Humans are territorial. We naturally coalesce into tribes. In bad times, we fight wars with other factions. In better times, we pay professional athletes large sums to rough up and tackle each other in an ingenious sublimation of violent provincial tendencies.
And at all times, many of us like to indulge in territorial bragging rights — about our city, our region, our state.
The "ValleyFirsts!" exhibition on display at Fresno State's Henry Madden Library acknowledges this tendency to brag. It's a fine impulse. You want to say nice things about where you're from.
In a region of the state that suffers from a finely honed sense of low self-esteem, it's nice to accentuate the positive.
The problem is that "ValleyFirsts!" as an exhibition doesn't deserve any superlatives on its own.
It is not well-focused. And its presentation is underwhelming.
A visitor to the Leon S. Peters Ellipse Gallery at the library finds an exhibition that covers two floors.

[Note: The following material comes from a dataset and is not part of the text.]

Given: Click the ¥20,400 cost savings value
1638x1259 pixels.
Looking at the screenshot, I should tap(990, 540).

It is divided into sections, such as "World Firsts," "California Firsts," sports, culture and agriculture. Most of the exhibition consists of informational placards and reproductions of vintage photos, from Olympic gold medalists to the first McDonald's franchise.

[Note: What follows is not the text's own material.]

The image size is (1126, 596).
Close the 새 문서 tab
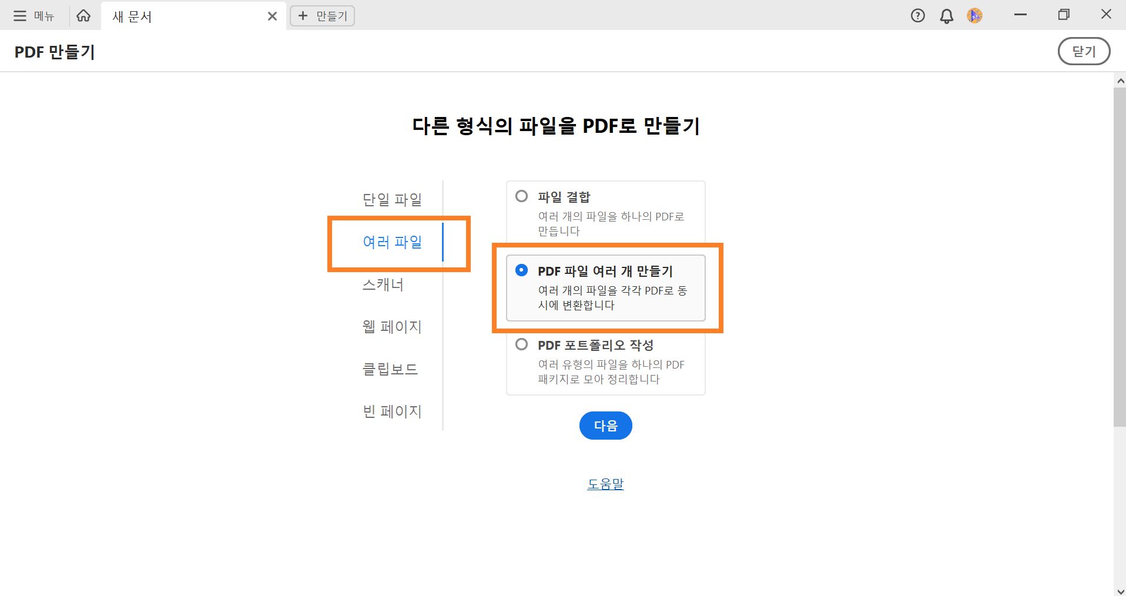point(272,16)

There are historical artifacts borrowed from local history museums, including an example of a "Fresno Scraper" (an agricultural implement), an anchor from a ferry that used to traverse the now-dried-up Tulare Lake, and a Duraflame log (invented in Stockton in 1968). Native Americans are acknowledged. The usual big names are trotted out: William Saroyan, Bob Mathias, Audra McDonald.
Geographically speaking, the scope of "ValleyFirsts!" may be broader than what you're expecting. The exhibition covers the Central Valley in its broadest definition, a combination of the San Joaquin and Sacramento valleys. (Fresno, Kings, Madera, Merced and Tulare counties are generally considered to be the central San Joaquin Valley.) Remember my point about regionalism? If you don't feel much of a connection with Bakersfield to the south or Sacramento to the north, the exhibition loses some of its local appeal.

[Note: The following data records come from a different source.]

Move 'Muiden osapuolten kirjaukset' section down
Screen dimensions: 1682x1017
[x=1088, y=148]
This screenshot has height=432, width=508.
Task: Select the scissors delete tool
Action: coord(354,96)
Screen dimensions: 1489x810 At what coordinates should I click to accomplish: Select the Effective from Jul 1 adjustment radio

Beyond that, to me it was immediately apparent this exhibition doesn't have a strong focus. My first question: What is it trying to be? It turns out that the "Firsts" of the title is only a loose description.
A photograph of the Kings River Flume, completed in 1889, declares it to be the "longest in the world" at 62 miles, for example. Mount Whitney is lauded as the highest peak in the contiguous United States. The General Sherman Tree is included as the largest living tree in the world.
Well, which is it? First? Longest? Highest? Largest? Or, as found in the section devoted to sports, the "winningest" (referring to Fresno State softball coach Margie Wright)?
Even when the subject is a "first," it can seem strained. Any area is going to have a first church, say, or a first TV station, or first symphony orchestra. (All of which are included.) You could take it even further: How about first parking lot? Or why not first tenement? The everything-under-the-sun approach means I guess you could put almost anything in the show.
This might just sound like semantic nitpicking. But the loose application of the exhibition's title makes it seem scattered.
Two sections are particularly problematic. In sports, which acknowledges a number of Olympic gold medalists and other athletic awards, and in agriculture, which looks at innovations throughout the years, the "first" theme is almost entirely dropped. At what point, then, do these sections of the show become vague compilations of sports and agriculture highlights thrown under one tent?
In terms of presentation, the show is at a bare minimum in terms of current museum-display standards. It looks, frankly, a little cheap. (There are even some crooked placards.) For a marquee exhibition much heralded by the library, it's a disappointment.
And while the exhibition offers interesting historical tidbits, I find some of them a real stretch in terms of relating back to the region.
Take, for example, the inclusion of Herbert M. Evans in the exhibition. In 1922 he co-discovered Vitamin E. Pretty impressive, right? Then read Evans' bio. He was born in Modesto, went to the University of California, Berkeley, studied at Johns Hopkins, then came back to Berkeley to teach.
Or Earl Warren, who was born in Los Angeles — not even within the wide geographical range of the show — and then was raised in Bakersfield before going off to college. He went on to become governor and then Chief Justice of the United States.
Both men were impressive. But did they have strong and enduring connections to this area? Perhaps you could argue they did, in terms of their formative years. Still, to me, it's a pretty weak link.
Could it be I'm blaming the exhibition when it's really the "fault" of this region for not producing more impressive achievements? I can see how you could think that. But instead of the broad and shallow approach the exhibition takes, trying to cram in as many names and genres as possible, perhaps it could have focused more in-depth on the real standouts.
I walked in wanting to cheer for my part of the state. Instead I walked out irritated.